Candi CdeBaca: CdeBaca is a fixture in District 9 because she's lived in Swansea most of her life. She led the fight against CDOT's I-70 expansion and runs Project Voyce, an organization dedicated to engaging kids in civic life.
She wants some of the same things as Brooks -- walkable, transit-rich neighborhoods and more services for people without homes -- but doesn't agree on how to get there.
District 10
Chris Hinds: Hinds lives in North Capitol Hill, aka Uptown, and thinks his housing and transportation platform will appeal to voters.
In his mind, every place in a neighborhood should be a maximum 20-minute walk, roll, bike ride or transit ride away, so Hinds said he would advocate for the city to take responsibility for public sidewalks, like it does with roads, while funding sustainable transportation options to create 20-minute neighborhoods.
He wants to tackle the housing shortage by allowing duplexes and fourplexes in traditionally single-family neighborhoods in order to add density without changing a neighborhood's character.
Wayne New (incumbent): With one term behind him, New says his experience as an elected official combines with is 30-plus years running hospitals to qualify him for four more years.
If re-elected, New says he will tackle homelessness by giving more resources to centers for people experiencing homelessness, like the one recently approved for Sunnyside, where people without homes could get support beyond a roof -- like for mental health.
He would also float an impact fee on developers to raise money for affordable housing and other needs.
Clerk and recorder
This job is pretty administrative. The office oversees elections, issues marriage licenses and other records, and serves as a public trustee for the city.
Current Clerk and Recorder Deborah Johnson announced in 2017 that she wouldn't seek reelection. It was just 10 years before that Denver voters decided to make the position an elected one rather than an appointed one. Whoever is chosen in this election will be just the third person elected to the office.
Who's running:
Paul Lopez: The current District 3 councilman is term-limited, but he's hoping to stick around city hall.
Empowering more Denver voters will be among his biggest goals. To improve voter turnout, he wants to increase the number of 24-hour drop boxes in the city.

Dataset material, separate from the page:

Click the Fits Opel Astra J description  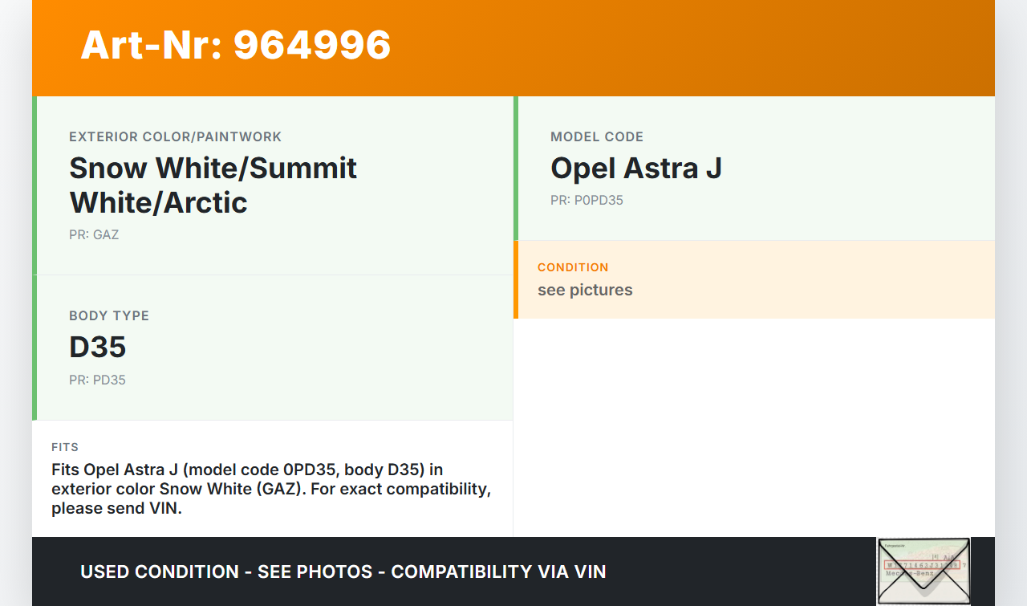271,489
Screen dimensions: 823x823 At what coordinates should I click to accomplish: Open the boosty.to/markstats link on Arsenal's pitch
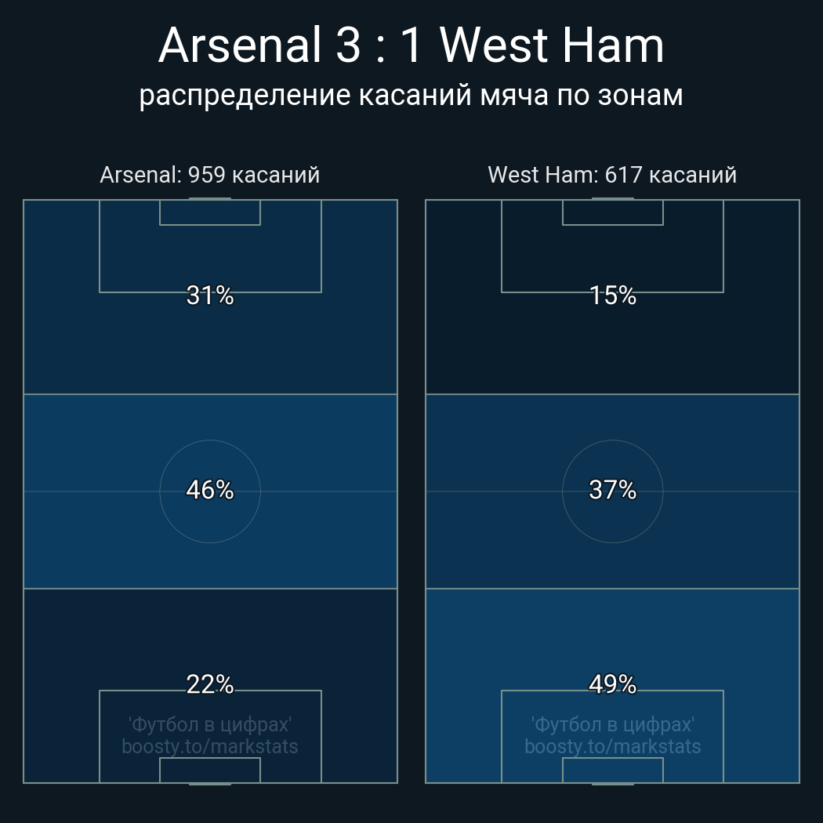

But in addition to the public spaces they're currently in, he wants to include them in areas like grocery stores, carnicerias, cafés.
"Peg" Margaret Perl: An attorney by trade, Perl previously worked in political and campaign finance consulting and in the U.S. House Ethics Committee. She believes her work at the federal level -- making recommendations on campaign finance regulations, advising on compliance for certain programs -- is part of what her responsibilities at the city and county level will include.
She's worked at the state level as well on issues she believes are pertinent to local races. Perl helped write the Voter Access and Modernized Elections Act of 2013, which among its provisions includes mandating mail ballots for registered voters.
She also wants to centralize all public records to make it easier for residents to look at things like financial disclosure forms, and she wants to improve voter engagement by giving people more access to voting centers and drop boxes.
Initiative 302
The Let Denver Vote Initiative would let Denver vote on whether the city can spend money to lure and host the Games.
The vote would get triggered if and when politicians decide they want to spend public money or offer incentives to bring the Olympics to Colorado.
This is the official ballot language: Shall the voters of the City and County of Denver enact a measure prohibiting the use of public monies, resources, or fiscal guarantees in connection with any future Olympic Games, without the City first obtaining voter approval at a regularly scheduled municipal election or special election should the City decide to use public monies, resources, or guarantees for this purpose?